The January PMI reading of 49.7 is a decline from December’s 53.5 and falls below the neutral mark of 50.0. Nevertheless, the PMI is close to this threshold, indicating that while there’s stagnation, business conditions remain largely stable at the year’s onset.
The report highlighted that “despite some companies reporting an uptick in customer numbers, this was offset by demand challenges faced by others, leading to stagnation in new orders after a lengthy period of growth.

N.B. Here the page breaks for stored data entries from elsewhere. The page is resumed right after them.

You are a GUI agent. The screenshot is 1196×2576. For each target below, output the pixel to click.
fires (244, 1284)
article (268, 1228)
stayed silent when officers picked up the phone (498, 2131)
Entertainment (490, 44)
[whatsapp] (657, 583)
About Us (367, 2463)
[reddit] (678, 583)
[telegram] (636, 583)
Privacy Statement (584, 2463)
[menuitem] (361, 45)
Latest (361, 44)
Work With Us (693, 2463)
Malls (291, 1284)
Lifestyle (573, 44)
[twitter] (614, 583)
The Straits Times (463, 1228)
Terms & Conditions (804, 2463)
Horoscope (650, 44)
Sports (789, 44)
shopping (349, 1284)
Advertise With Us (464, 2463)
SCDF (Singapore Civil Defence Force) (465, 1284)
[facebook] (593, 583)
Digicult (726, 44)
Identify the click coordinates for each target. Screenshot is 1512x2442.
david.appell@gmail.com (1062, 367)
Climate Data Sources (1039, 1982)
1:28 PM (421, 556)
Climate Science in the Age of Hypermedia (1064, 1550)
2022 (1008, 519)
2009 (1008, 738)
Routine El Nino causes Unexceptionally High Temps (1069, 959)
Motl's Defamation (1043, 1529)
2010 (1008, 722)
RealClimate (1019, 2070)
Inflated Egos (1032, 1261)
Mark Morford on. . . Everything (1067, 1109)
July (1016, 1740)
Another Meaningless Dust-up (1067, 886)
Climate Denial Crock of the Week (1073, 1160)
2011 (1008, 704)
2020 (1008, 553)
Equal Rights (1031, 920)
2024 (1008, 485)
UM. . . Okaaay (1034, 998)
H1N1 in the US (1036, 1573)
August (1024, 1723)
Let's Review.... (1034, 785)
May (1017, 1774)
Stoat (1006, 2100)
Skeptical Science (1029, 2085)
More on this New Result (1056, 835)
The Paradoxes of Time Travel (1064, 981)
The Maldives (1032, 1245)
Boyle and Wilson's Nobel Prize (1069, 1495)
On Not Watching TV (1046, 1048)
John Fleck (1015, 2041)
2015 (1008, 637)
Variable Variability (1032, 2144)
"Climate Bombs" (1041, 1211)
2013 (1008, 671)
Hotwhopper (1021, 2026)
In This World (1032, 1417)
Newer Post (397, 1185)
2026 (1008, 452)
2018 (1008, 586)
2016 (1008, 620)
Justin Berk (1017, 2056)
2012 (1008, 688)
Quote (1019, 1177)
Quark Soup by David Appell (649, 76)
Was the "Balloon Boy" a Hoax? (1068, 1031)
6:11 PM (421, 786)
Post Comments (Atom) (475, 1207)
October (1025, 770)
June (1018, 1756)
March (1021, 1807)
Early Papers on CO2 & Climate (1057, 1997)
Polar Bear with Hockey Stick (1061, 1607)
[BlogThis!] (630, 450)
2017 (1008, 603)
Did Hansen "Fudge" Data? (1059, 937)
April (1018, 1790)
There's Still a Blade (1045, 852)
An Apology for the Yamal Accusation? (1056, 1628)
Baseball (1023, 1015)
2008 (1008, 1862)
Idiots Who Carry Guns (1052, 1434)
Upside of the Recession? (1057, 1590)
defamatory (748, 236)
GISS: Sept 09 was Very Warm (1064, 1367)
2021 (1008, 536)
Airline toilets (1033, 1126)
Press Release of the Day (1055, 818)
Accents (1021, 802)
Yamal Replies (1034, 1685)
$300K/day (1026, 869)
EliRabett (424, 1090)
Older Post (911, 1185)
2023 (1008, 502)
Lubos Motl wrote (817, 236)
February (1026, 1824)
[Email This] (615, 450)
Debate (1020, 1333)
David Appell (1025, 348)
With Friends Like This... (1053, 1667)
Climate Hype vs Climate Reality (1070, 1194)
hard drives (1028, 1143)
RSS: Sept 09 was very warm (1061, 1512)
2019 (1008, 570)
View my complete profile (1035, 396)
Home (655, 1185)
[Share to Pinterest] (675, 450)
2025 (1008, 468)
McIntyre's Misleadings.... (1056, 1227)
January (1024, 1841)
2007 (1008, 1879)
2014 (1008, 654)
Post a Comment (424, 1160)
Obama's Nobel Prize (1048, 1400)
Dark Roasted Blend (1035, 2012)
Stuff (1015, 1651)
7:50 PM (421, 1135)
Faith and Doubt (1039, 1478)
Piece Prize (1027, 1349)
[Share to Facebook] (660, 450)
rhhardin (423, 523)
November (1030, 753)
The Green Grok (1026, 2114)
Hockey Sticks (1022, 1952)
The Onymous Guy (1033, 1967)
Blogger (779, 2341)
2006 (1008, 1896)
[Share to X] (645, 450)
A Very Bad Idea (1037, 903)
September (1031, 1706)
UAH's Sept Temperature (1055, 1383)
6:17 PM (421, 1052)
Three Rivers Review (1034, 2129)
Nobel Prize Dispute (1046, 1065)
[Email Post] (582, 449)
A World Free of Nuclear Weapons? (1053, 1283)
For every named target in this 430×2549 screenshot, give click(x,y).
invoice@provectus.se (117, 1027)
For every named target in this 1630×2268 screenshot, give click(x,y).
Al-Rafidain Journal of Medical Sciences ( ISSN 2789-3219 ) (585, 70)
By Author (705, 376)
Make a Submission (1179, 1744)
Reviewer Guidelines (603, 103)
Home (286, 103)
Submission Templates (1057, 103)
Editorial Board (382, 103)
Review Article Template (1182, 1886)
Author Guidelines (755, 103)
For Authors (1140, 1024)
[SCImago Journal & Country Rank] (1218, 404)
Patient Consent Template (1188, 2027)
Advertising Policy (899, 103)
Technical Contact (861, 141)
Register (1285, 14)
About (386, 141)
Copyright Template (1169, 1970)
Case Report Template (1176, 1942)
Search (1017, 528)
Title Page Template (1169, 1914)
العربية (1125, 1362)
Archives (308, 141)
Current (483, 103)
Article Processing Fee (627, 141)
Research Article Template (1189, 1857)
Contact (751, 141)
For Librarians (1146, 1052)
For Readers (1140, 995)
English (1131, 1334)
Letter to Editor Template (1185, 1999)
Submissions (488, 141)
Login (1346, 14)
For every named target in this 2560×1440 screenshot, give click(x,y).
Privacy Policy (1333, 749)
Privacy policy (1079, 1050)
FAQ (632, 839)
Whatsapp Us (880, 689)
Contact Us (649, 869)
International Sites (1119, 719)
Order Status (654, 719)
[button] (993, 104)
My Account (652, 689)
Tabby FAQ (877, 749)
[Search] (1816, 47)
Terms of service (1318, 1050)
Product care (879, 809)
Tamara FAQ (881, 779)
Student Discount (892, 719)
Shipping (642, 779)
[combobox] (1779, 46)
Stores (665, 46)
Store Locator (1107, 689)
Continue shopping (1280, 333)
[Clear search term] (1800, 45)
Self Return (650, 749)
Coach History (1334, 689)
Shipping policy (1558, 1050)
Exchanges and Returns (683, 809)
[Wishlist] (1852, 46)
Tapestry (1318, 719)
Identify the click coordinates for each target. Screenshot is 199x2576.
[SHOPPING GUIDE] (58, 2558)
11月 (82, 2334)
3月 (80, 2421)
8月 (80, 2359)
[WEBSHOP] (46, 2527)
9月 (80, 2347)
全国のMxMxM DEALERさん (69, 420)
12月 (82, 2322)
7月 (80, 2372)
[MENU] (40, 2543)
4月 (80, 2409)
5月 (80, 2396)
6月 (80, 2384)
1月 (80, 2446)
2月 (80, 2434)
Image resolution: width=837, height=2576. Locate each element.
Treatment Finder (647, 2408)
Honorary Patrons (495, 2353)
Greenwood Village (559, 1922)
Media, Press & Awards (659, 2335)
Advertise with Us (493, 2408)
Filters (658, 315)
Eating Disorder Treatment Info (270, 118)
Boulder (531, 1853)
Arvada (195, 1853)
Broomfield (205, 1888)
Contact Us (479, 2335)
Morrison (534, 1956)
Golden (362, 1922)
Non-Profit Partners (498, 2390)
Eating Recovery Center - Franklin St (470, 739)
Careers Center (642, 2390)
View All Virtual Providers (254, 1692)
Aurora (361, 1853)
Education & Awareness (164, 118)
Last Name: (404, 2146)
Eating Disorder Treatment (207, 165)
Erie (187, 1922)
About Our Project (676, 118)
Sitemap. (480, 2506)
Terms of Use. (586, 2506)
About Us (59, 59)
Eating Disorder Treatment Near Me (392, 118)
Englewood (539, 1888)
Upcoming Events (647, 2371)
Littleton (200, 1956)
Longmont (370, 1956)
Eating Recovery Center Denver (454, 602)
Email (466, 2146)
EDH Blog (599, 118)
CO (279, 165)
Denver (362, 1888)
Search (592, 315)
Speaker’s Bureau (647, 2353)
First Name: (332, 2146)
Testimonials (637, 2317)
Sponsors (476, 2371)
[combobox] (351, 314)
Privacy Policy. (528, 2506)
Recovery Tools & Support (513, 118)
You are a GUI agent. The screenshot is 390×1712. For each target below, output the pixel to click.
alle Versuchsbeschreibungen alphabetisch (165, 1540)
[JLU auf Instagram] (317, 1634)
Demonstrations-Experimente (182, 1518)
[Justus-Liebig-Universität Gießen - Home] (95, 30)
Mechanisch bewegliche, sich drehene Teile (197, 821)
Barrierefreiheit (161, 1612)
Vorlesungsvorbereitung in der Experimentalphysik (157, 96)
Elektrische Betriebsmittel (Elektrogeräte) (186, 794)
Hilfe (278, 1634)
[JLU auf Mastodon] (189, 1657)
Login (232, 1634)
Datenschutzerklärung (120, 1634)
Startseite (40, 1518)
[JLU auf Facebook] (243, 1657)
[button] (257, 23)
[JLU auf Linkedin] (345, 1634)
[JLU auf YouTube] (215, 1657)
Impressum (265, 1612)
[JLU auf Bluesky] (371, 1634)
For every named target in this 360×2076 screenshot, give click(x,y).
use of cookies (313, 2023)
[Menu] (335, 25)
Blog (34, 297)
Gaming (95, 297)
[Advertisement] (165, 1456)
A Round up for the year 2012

Output saw only marginal increases.
“The sector analysis further illustrated that the initial weakness of the year was primarily concentrated in wholesale and retail, while positive growth was noted in agriculture, manufacturing, and services.
“Purchasing activities and inventory levels also saw slower increases compared to December, consistent with the stagnation in new orders; however, job creation rates remained steady and slight, continuing a trend of growth observed over the past eight months.”
Head of Equity Research West Africa at Stanbic IBTC Bank, Muyiwa Oni noted that ““after 13 months of consecutive reading above the 50 point no- change mark, Nigeria’s private sector activity deteriorated to 49.7 points in January from 53.5 in December.”
He noted that this is the first time in the history of the PMI survey since 2014 that January headline PMI will be below the 50-point psychological threshold, thereby likely signalling a deeper issue aside from quiet activity that usually occurs in January after festive-induced improvements in December.
Oni explained that “despite the negative surprise in the PMI numbers in January, we still see the Nigerian economy growing by 4.1 per cent year-on-year in 2026 as we expect demand to pick up in subsequent months after the lull seen at the beginning of the year.”
He emphasised the government’s proactive measures in infrastructure development, livestock support, trade facilitation, and efforts to attract investments in oil and gas, as well as manufacturing, saying that the Dangote refinery is expected to play a pivotal role in enhancing linkages across various sectors of the economy, providing a foundation for future growth.